Jamais elle n’avait été plus sincère qu’à cet instant : de toutes les fibres de son corps, elle appelait cet homme conquis de haute lutte et qu’elle voulait garder. Cette vérité triompha : incapable de résister plus longtemps à l’enchantement, il l’attira contre lui et prit sa bouche longuement, retrouvant avec une sombre délectation les divines sensations de la nuit.
Le bruit des pas de Perrier qui approchait et nettoyait ses semelles au racloir de la porte les sépara. Quand il entra, Lorna, assise à table, versait du café dans une tasse qu’elle offrit à Guillaume avant de se servir elle-même. Elle lui sourit en répondant à son bonjour puis elle demanda :
— On dirait que la tempête est finie. J’ai regardé le ciel de ma fenêtre : les nuages vont vite mais ne semblent guère menaçants.

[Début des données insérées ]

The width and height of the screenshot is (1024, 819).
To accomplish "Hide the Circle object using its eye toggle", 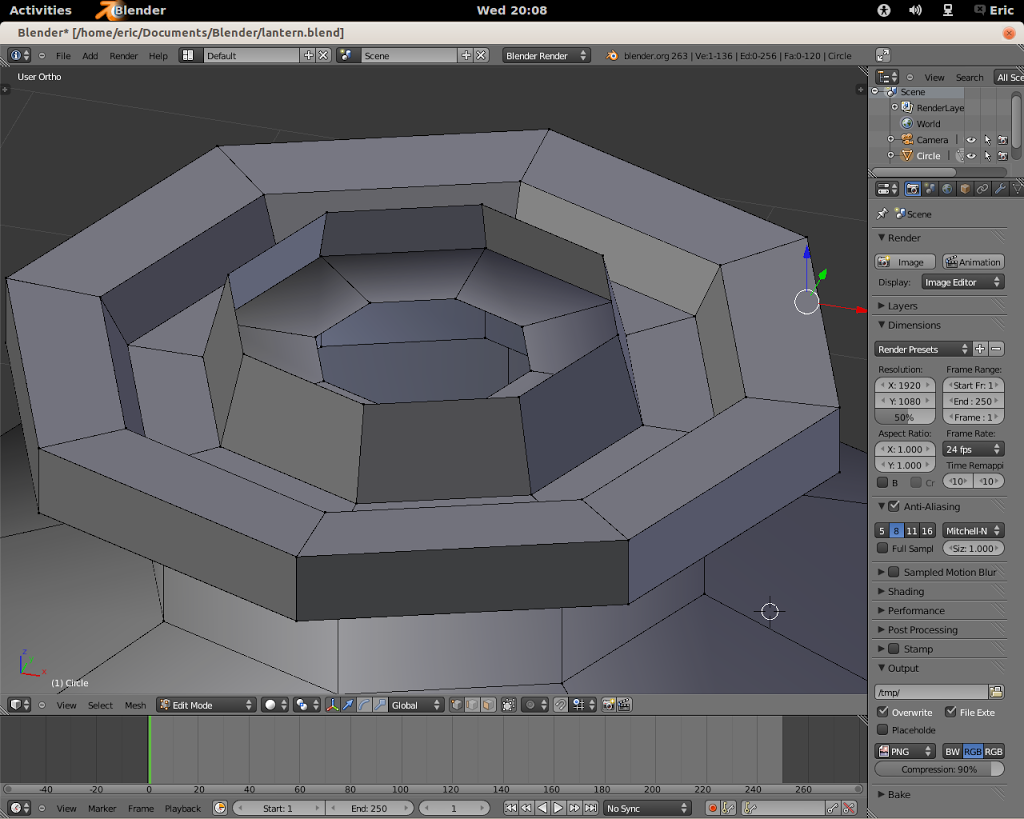I will [971, 156].
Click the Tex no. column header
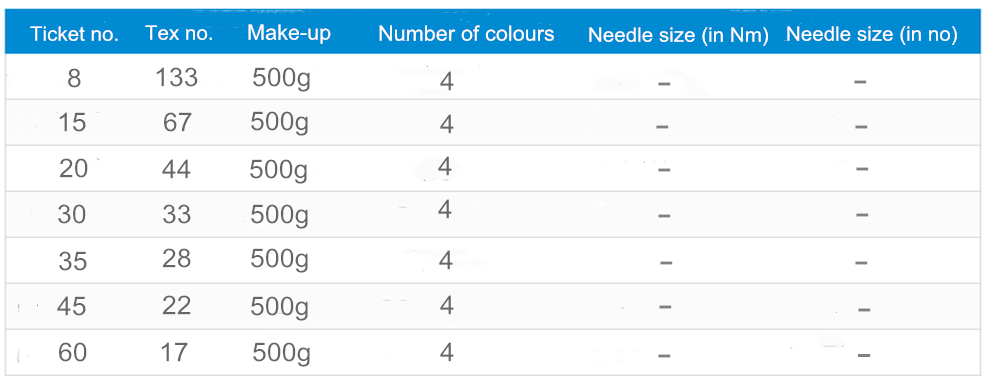 [179, 33]
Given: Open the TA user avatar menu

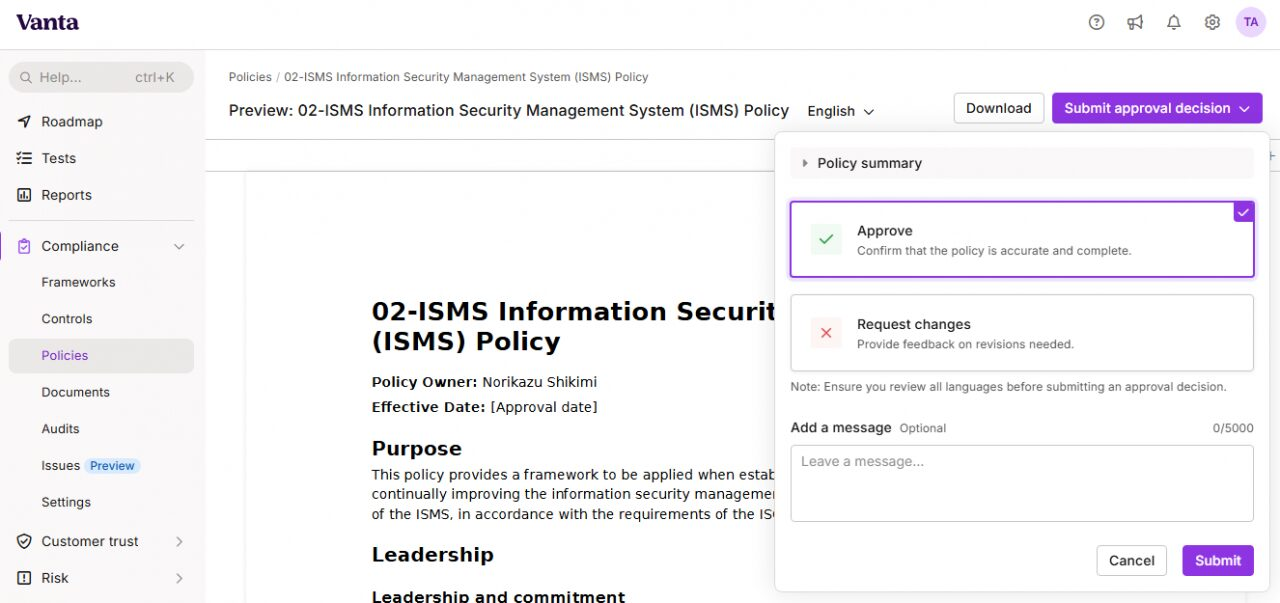Looking at the screenshot, I should coord(1251,22).
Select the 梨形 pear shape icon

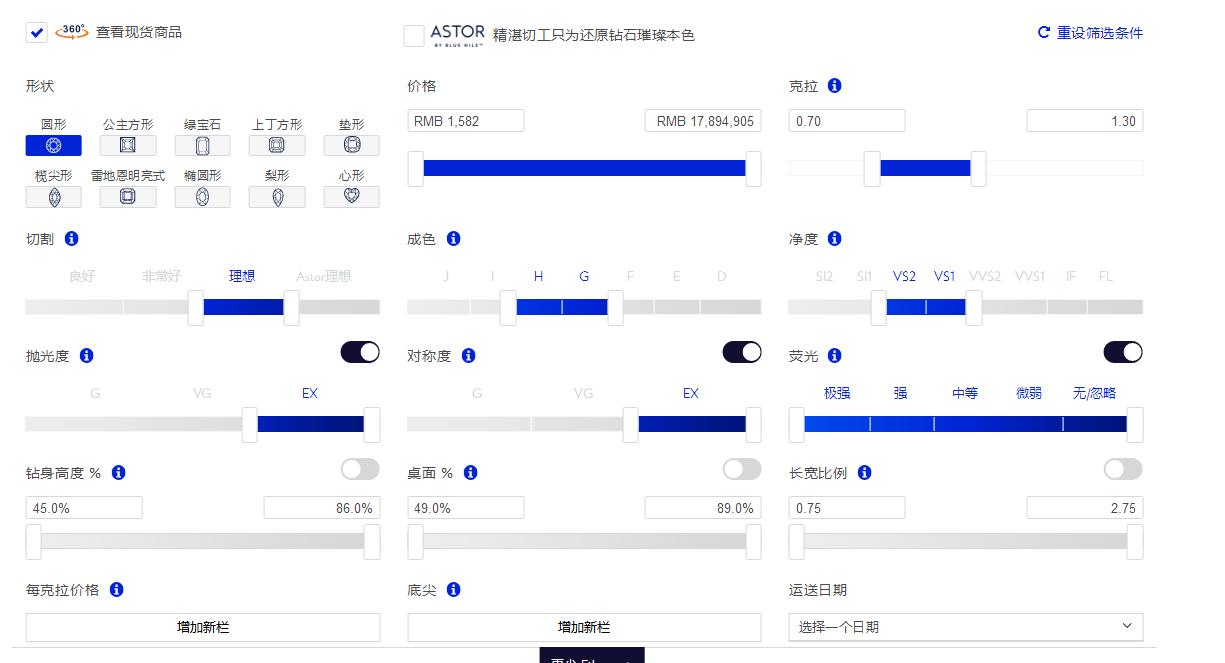coord(277,197)

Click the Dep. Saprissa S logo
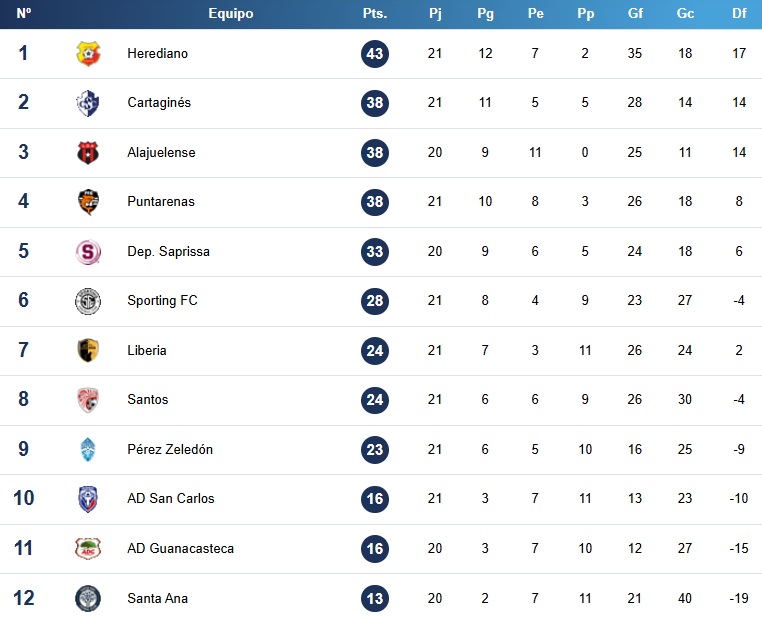coord(88,252)
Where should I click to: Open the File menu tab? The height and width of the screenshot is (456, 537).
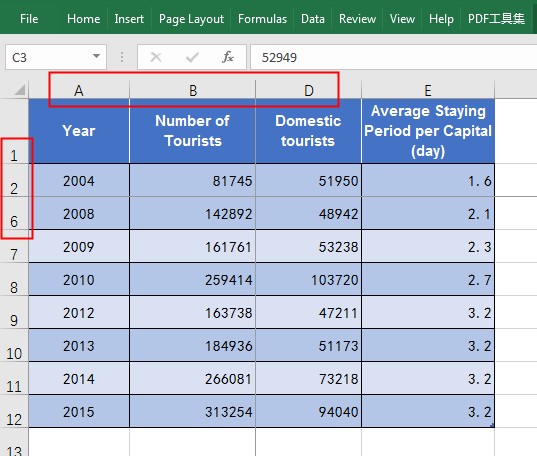coord(29,19)
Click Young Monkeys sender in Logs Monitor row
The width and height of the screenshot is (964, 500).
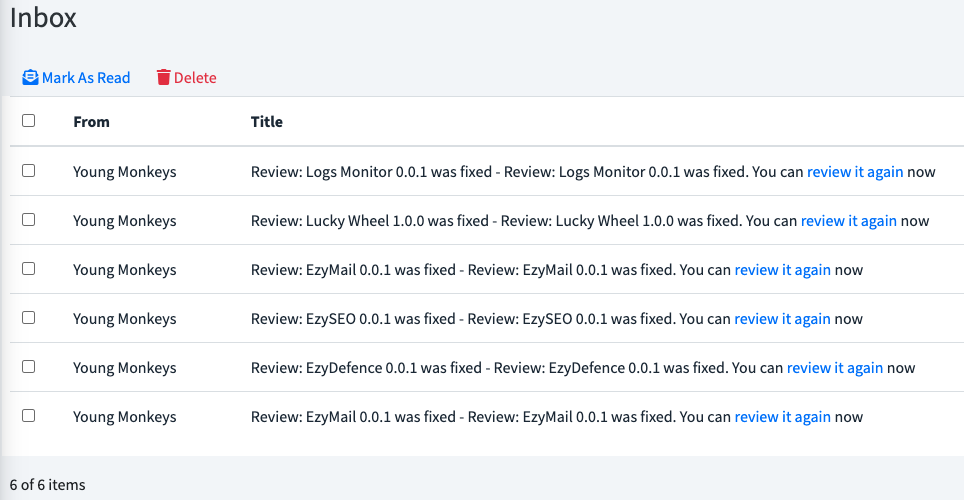(x=124, y=172)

— Le vent a tourné. Peut-être aurons-nous un peu de soleil dans la journée... Est-ce que vous nous restez un peu, Monsieur Guillaume, ou bien dois-je préparer votre voiture avant d’aller ramasser toutes les branches mortes qui jonchent le jardin ?
— Préparez la voiture ! Nous partirons d’ici une heure...
— Non, fit Lorna en se beurrant tranquillement une tartine. Partez si vous voulez. Moi je reste...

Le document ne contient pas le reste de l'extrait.